I've successfully lured a pregnant feral into my garage and she had her kittens over the weekend. The mom knows me and trusts me but not enough to let me touch her or go near the kittens. My first concern is that mamma doesn't seem to have used the litter box, it's been 5 days since she's been in the garage full time. Normally she poops in our garden. I've tried putting an unscented litter box and today I even put in some dirt from the backyard.... Any suggestions?

I will be giving up the kittens in about 12 weeks, I'm totally prepared to socialize them until then. My concern is more for the mother. I can't take her in my home as I have a very jealous siamese and my partner and I are already allergic to cats. The mom is quite feral, I've been with her a month and still haven't touched her. She hisses every time I go near the box she's in with the kittens. I'm worried I won't be able to have access to the kittens without totally upsetting the mom. And then I'm worried about what to do with mom once the kittens are gone and she's spayed... I live in Toronto so it's pretty **** cold in the winter...

Also, my garage isn't the safest place for the kittens. Once they start walking they're gonna get into big trouble 'cause there's lots of places to hide and many exposed wires. I may be able to move them temporarily into a spare room in my house but how do I catch them if mom won't let me near them?

Any advice would be great.

Tx.

J


----------



## Mom of 4

Ferals are used to going in dirt, but hiding it from predators.
Try a box of dirt or some cat attract liter.


----------



## Jeanie

That's a good idea. Cats can be very particular about litter and litter boxes. Try moving it first. It that doesn't help, try using the dirt.

Unfortunately, many shelters want kittens very young. Evidently they are easier to adopt out at 6-8 weeks. I would get in touch with a no-kill shelter, and ask about the kittens..... and if they would spay mother cat at a reasonable price. 

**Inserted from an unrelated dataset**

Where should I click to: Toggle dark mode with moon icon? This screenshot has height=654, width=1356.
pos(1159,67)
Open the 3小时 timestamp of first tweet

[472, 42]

Here are more, listed by state.

http://www.lovethatcat.com/spayneuter.html

And this organization should be helpful to you. 

http://www.alleycat.org/ 

Good luck, and keep in touch, please.


----------



## Mitts & Tess

When you put the food out daily for the mom and kittens stick around so they know you are the one putting it out. She may warm to you eventually. Be sure and get the kittens around 5 to 6 weeks. You dont want them with the mother too long or she will teach them to be feral and it will be harder to socialize them. Once the kittens are eating soft food on their own it is a good time to remove them and trap the mom to be fixed or you will be repeating this yet again. I hope it all works out for you.


----------



## sheflly

Your kittens must be in full action now. I rescued a pregnant stray too, her kittens were born Jun 15, they are now all over the place.

How are they doing. Did you get the mom to let you touch her?


----------